Your task = Please rewrite the data below as a numbered list, leaving out any blank lines and the pictures.

[Lines of data]
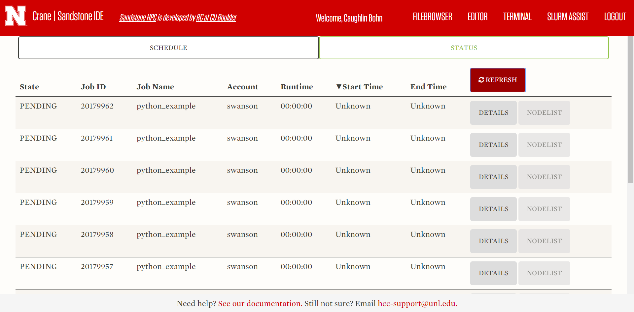Image resolution: width=634 pixels, height=312 pixels.
Task: View details for job 20179962
Action: click(493, 113)
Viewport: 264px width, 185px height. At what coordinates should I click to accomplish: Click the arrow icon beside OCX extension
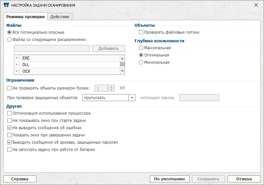click(17, 71)
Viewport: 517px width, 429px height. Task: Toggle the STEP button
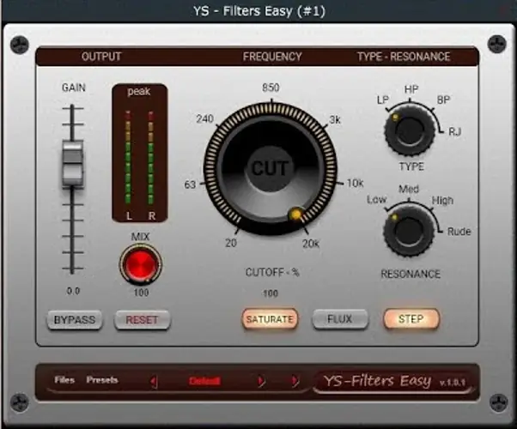tap(411, 319)
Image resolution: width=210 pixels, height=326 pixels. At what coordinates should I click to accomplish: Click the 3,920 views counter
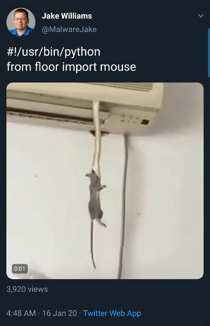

Result for this exercise =
1. Image resolution: width=634 pixels, height=312 pixels.
2. Task: View details for job 20179962
3. Action: click(493, 113)
4. Viewport: 264px width, 185px height. At what coordinates should I click to accomplish: Click the arrow icon beside OCX extension
5. click(17, 71)
6. Viewport: 517px width, 429px height. Task: Toggle the STEP button
7. tap(411, 319)
8. Image resolution: width=210 pixels, height=326 pixels. At what coordinates should I click to accomplish: Click the 3,920 views counter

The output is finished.